Brief: Each entry that follows should be given again word for word; please leave out its pictures.

Stored items:
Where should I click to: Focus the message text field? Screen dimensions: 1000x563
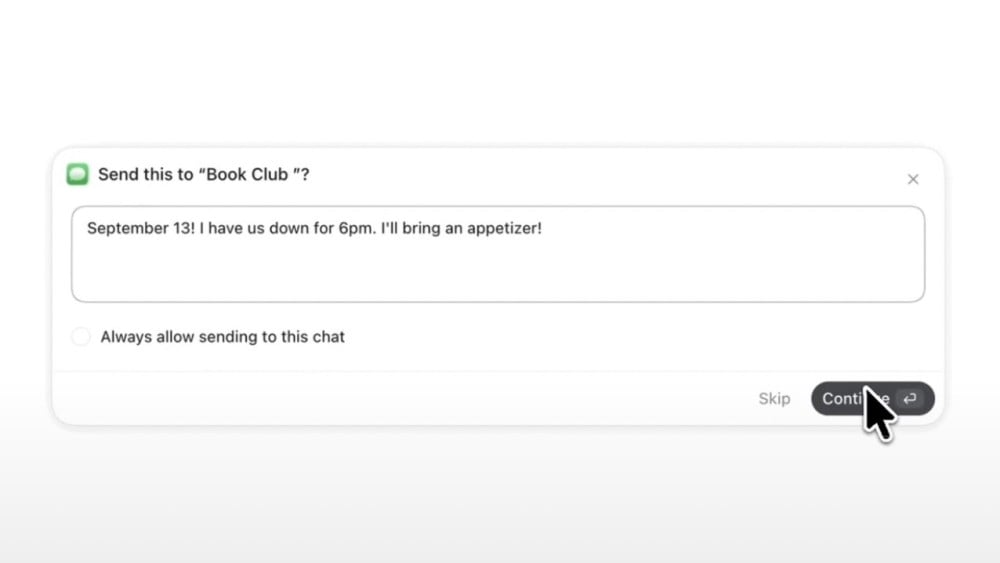[498, 254]
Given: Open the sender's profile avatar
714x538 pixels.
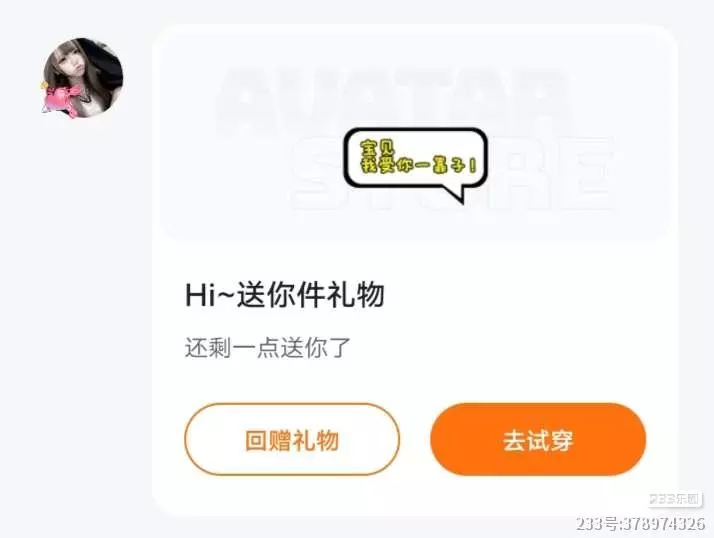Looking at the screenshot, I should (83, 78).
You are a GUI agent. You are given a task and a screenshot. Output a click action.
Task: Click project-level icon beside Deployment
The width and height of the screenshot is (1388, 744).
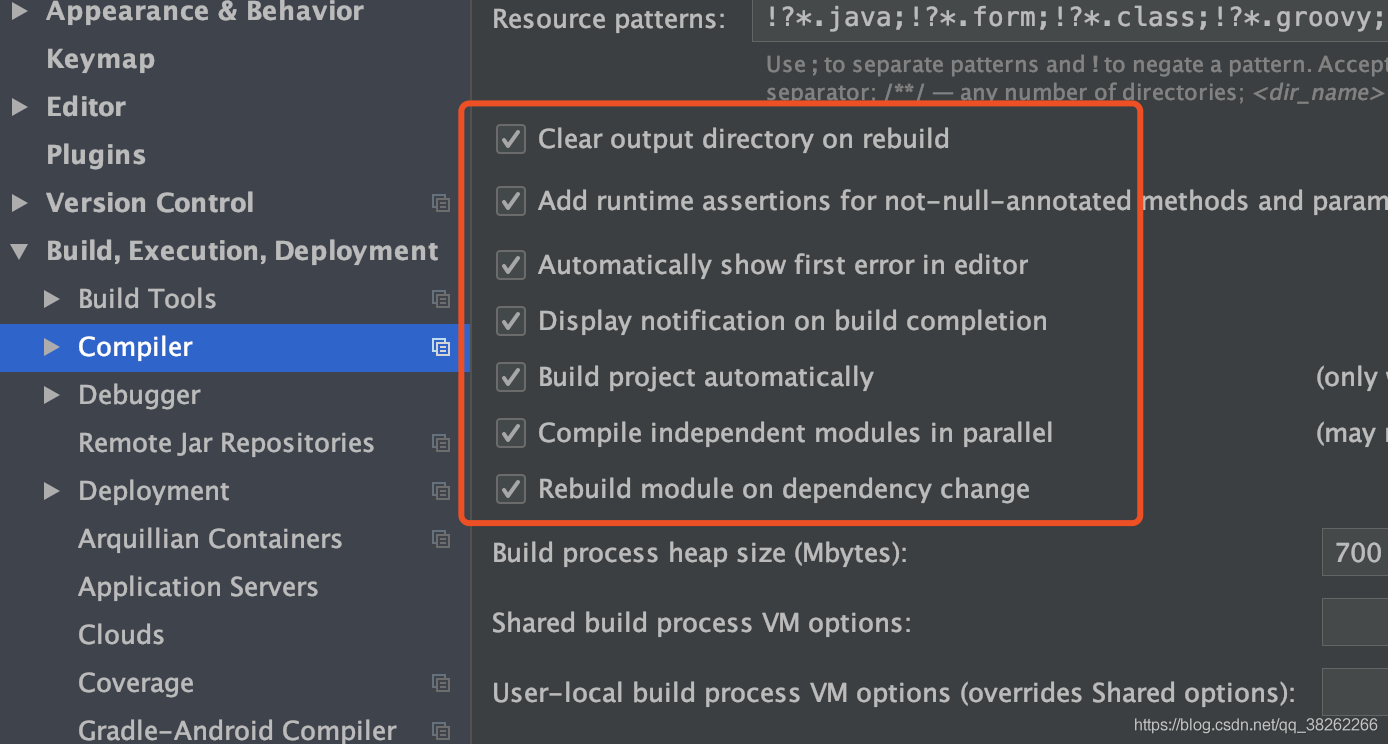[441, 491]
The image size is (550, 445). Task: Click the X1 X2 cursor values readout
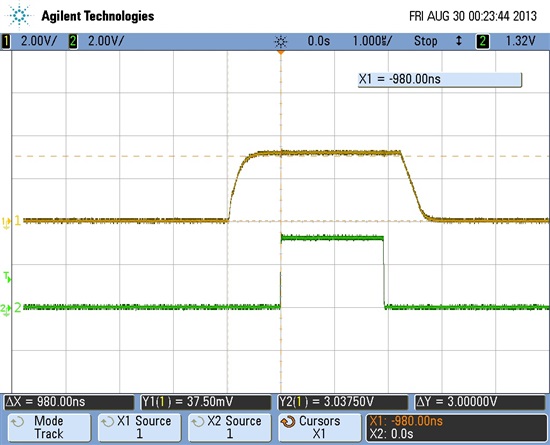[456, 427]
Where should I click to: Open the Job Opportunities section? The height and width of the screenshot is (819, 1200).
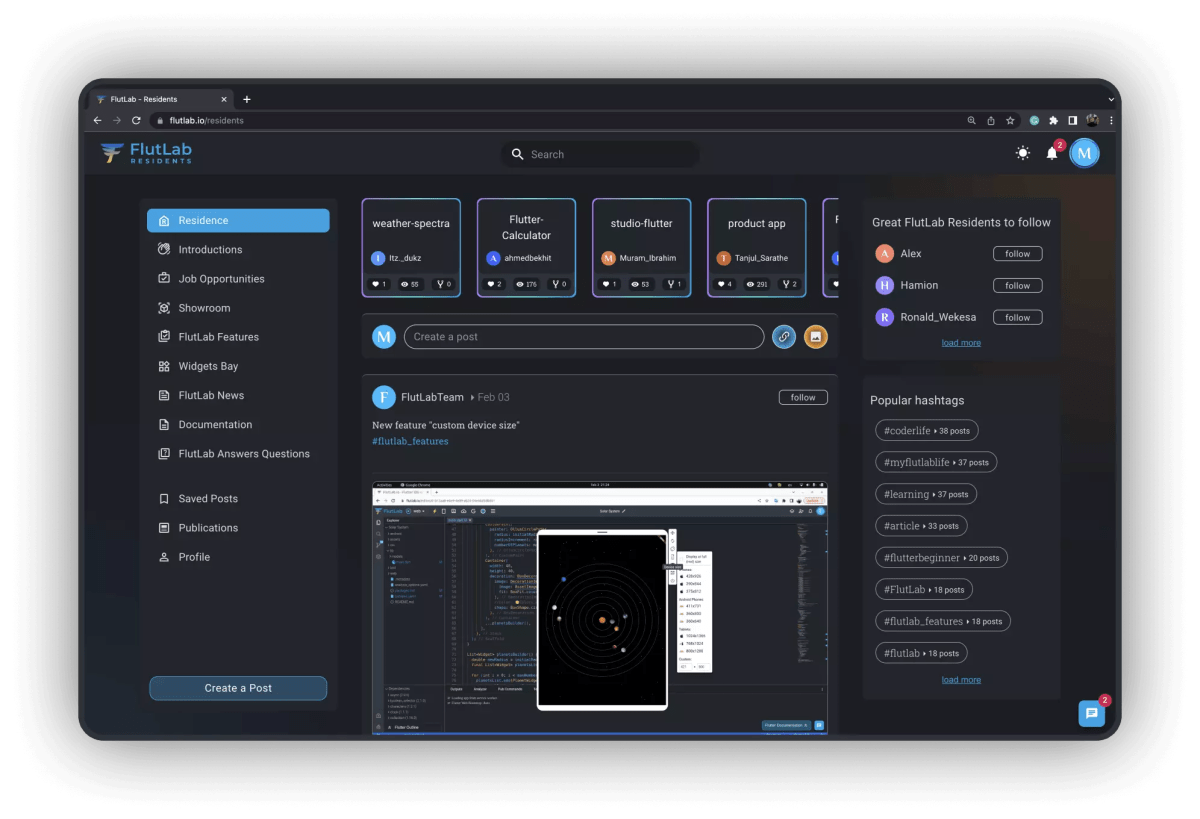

Output:
Where should I click to: Focus the message text field? Screen dimensions: 1000x563
[498, 254]
Given: Open the sender's profile avatar
714x538 pixels.
Looking at the screenshot, I should (83, 78).
You are a GUI agent. You are given a task and a screenshot. Output a click action.
Task: Click project-level icon beside Deployment
The width and height of the screenshot is (1388, 744).
[441, 491]
The image size is (550, 445). Task: Click the X1 X2 cursor values readout
[456, 427]
Where should I click to: Open the Job Opportunities section? The height and width of the screenshot is (819, 1200).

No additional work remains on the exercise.